Friday, January 30, 2009

A journey of learning and time-shifting too


I did not plan to be a healer. Yet more than 20 years ago, while working as a daily newspaper journalist, I learned about a five-day residential program that treated adults reared in chaotic homes with an unusual interactive style of psychotherapy. Since I was researching an in-depth series of articles on the adult children of alcoholics movement -- just beginning to gain public attention at that time -- I wanted to learn more.

That residential treatment program, now known as Breakthrough, is part of Caron Treatment Centers, a sprawling campus in south-central Pennsylvania devoted to recovery from the ravages of drug and alcohol addiction. I signed up for the program to experience its philosophy firsthand, and I was startled to observe a method of psychotherapy that was very different from the usual sedentary talk therapy that I had known. The psychotherapists, wearing jeans and casual clothes, were approachable and relaxed. They encouraged members of the group to play roles for each other, creating dramatic vignettes that revealed the landscape of their inner lives, struggles and dreams. The premise was that drama, other creative arts, and play could repair the early wounds of our families.

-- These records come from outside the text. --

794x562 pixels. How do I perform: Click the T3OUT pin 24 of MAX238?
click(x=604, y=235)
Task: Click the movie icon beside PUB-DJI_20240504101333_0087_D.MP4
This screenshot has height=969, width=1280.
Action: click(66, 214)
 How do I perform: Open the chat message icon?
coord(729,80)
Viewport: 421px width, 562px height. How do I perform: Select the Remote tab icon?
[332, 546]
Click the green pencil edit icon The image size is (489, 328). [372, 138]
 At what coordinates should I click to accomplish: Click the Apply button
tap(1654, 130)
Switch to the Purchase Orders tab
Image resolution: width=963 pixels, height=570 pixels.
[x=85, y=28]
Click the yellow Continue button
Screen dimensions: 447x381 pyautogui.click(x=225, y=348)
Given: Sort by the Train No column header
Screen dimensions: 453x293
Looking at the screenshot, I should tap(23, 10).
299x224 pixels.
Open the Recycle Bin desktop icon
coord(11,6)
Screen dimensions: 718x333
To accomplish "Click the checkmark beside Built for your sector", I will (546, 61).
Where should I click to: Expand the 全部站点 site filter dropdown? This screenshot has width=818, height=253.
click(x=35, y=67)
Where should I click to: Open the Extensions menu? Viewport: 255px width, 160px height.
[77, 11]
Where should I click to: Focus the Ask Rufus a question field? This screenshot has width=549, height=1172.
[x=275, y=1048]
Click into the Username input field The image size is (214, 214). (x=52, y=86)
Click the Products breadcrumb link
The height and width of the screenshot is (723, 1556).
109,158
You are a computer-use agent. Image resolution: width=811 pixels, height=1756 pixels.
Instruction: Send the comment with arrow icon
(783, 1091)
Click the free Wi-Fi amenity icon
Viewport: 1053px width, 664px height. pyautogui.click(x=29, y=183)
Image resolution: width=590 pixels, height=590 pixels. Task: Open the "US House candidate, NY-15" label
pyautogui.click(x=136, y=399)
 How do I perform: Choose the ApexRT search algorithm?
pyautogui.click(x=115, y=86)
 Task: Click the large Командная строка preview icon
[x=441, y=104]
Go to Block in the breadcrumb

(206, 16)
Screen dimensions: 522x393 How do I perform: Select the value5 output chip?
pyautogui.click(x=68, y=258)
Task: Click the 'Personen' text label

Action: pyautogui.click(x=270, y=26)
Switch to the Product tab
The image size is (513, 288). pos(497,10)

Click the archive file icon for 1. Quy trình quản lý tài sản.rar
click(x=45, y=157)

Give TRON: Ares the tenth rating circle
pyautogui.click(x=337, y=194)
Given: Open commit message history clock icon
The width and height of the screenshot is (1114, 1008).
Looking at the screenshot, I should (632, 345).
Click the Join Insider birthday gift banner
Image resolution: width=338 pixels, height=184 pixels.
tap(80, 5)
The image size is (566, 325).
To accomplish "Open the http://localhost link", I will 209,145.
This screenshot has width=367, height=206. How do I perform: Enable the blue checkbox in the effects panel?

By mid-week, I was asked by a group member -- let's call him Jerry -- to play the role of his mother.

Since he recalled his mother as the hard-working wife of a hard-drinking man, we decided that I would pose in the way that he most clearly remembered her: on her hands and knees, vigorously scrubbing the kitchen floor when he returned home from school. I took the pose, using an imaginary "scrub brush" as I "washed" the dusty "floor. "

Then something very powerful happened, a kind of time shifting. I was no longer the journalist, pretending to be a middle-aged mother in a therapy group in a treatment center somewhere in rural south-central Pennsylvania. I BECAME Jerry's mother, and he seemed to know it. With tears streaming on his reddened face, he talked and sobbed for at least 30 minutes, untangling the thick knot of memories and pain that he had held so closely for so many years.

"I needed you when I was a child and you weren't there," Jerry said, between the floods of tears.

As his "mother," I listened as he told "me" how the combination of alcohol, neglect, fear and abandonment had wounded him as a child. How it had contributed to decades of bad decisions, destructive relationships and feelings of low self worth. How he had continued to carry the pain inside him, without relief, to this very day.

I was aware of an equally complex experience in the moment within me. As the mother, my heart felt a hint of the tiredness and hopelessness of that difficult life. As myself, it was easy to identify with the pain of an adult who looked back to a childhood of loneliness. And there was yet another part of me -- the observer -- who was completely fascinated with this time-shifting and shape-shifting process.

"Wow," I remember thinking, "This stuff is powerful! Where did it come from, and why haven't I known about it before?"

When the drama concluded, it was clear that Jerry had changed in a deep way. His face seemed to be calmer and more open. He seemed to hold his body more loosely, and he was able to joke and talk more comfortably in our group.

My encounter with Jerry -- as well as my exposure to these different style of therapy -- led me on a journey that I am still traveling today. I began group therapy that employed these experiential methods and found profound personal change. Later I would return to school to study substance abuse, addiction and family systems; I learned that this interactive style of therapy came from the long-standing theory and practice of psychodrama and sociometry, a larger method developed by the European-born physician, Dr. J.L. Moreno. I found teachers, pioneers in this unique field, who demonstrated the subtle nuances of the use of the action methods, taking me beyond that single week in September.

Jerry and I would see each other periodically at group reunions at Caron and share a hug. He shared the victories and changes in his life and generously celebrated my own growth, both personal and professional. It has been a good journey, and I know the good will continue.